These days it seems just as likely that some other EvilCorp™ with more money than you has done a better job hijacking your potential users' attentions as that your users really do have something better to do. But either way, I think the "focus on the user" kind of mantras painted on the walls of so many tech offices have been twisted into something horribly exploitative or beaten into irrelevance by rote repetition without thought. So many "products" being "sold" to users these days aren't really products at all, in the sense that if they do offer the user something of real value it's almost by accident.

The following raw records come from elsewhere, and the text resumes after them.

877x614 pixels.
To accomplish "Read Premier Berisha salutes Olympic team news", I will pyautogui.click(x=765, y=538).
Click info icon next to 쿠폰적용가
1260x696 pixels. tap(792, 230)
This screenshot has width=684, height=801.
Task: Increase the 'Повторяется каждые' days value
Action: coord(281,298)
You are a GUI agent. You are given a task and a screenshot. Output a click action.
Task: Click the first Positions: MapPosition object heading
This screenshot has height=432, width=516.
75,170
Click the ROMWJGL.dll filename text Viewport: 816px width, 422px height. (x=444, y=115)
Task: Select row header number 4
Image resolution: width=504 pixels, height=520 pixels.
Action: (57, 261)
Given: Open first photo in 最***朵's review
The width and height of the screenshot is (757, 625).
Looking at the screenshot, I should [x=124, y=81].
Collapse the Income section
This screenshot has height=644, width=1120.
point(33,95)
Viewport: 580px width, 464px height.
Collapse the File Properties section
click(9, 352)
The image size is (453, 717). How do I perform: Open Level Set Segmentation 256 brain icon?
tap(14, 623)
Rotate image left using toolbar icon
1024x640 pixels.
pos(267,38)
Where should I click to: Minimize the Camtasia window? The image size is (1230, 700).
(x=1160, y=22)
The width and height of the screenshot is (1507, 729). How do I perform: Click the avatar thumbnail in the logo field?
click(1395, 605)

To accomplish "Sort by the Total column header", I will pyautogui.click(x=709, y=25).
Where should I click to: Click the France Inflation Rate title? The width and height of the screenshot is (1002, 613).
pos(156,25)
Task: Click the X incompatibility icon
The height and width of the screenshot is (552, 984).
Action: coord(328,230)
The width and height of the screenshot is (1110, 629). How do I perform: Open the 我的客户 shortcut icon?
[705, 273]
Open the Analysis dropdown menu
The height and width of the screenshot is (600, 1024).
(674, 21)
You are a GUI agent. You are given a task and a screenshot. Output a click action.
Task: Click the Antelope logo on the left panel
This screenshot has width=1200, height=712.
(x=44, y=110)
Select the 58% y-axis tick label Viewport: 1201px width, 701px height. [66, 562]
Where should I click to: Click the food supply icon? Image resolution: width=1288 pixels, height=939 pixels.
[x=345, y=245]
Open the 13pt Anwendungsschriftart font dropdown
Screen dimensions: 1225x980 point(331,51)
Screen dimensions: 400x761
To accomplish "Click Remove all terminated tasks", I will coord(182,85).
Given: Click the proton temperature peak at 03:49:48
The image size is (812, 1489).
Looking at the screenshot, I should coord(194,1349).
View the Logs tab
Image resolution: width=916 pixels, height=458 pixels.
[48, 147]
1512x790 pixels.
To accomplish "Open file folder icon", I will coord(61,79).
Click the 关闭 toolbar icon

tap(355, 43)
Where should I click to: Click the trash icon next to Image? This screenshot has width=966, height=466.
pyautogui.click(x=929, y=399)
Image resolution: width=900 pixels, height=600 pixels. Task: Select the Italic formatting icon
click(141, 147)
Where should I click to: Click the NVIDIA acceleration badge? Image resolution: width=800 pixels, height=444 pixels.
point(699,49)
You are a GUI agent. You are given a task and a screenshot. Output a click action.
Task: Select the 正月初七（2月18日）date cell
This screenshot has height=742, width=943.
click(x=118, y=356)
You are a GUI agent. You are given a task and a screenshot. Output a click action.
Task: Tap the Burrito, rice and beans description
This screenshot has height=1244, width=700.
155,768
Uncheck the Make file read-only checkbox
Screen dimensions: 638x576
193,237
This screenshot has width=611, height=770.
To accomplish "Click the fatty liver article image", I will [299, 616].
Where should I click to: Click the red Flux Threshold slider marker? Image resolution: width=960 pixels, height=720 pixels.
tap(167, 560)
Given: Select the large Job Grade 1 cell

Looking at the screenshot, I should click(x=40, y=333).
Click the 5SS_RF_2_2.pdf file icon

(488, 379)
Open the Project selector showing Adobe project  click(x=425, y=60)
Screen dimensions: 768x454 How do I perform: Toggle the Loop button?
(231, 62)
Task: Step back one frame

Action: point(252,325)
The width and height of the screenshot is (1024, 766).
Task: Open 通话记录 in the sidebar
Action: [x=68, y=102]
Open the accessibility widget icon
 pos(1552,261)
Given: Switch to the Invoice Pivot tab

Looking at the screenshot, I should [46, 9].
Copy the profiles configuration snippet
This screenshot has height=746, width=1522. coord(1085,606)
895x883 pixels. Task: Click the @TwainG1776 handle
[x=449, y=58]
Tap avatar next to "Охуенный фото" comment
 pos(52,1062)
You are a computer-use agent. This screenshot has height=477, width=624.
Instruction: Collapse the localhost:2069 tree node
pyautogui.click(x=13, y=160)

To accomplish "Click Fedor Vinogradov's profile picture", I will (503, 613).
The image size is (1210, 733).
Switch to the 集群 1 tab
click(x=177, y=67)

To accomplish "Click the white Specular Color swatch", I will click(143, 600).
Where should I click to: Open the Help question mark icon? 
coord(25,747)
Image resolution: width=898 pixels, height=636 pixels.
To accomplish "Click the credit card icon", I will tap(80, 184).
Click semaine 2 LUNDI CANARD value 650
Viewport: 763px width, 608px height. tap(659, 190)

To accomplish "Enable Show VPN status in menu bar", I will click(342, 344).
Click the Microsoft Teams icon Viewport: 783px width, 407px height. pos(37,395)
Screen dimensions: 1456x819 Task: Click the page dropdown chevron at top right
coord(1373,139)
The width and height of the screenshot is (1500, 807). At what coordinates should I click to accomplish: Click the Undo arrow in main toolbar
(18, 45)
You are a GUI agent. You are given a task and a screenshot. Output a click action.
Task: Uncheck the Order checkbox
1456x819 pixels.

There is no value, absolutely none, placed on building a quality product for its own sake.

If you're all tangled up in this mess and "users are stupid and lazy" is what lets you sleep at night, I don't blame you.



As someone with ADHD, I really struggle with this.

I spend a lot of time turning off features that were built to distract me. Notification badges, unread item counts, related content, news feeds put in places where they don't belong etc.

Some simple tasks are made deliberately difficult by this. For example, why is it so hard to get just the weather, without any bullshit?


FWIW, if there is a government website for the information you're after, it is likely to have way less bullshit that the ad-supported alternatives. In the US, weather.gov is far from the worst place to get weather information.


We could just go all the way in and say "users are not sentient [therefore we can exploit them to our heart's content]".

Related is my issue with most "data-driven" companies these days. Extensive telemetry and A/B testing isn't "being user centered", it's just the feedback leg of the control system over your users that you're designing to mine them for all they're worth.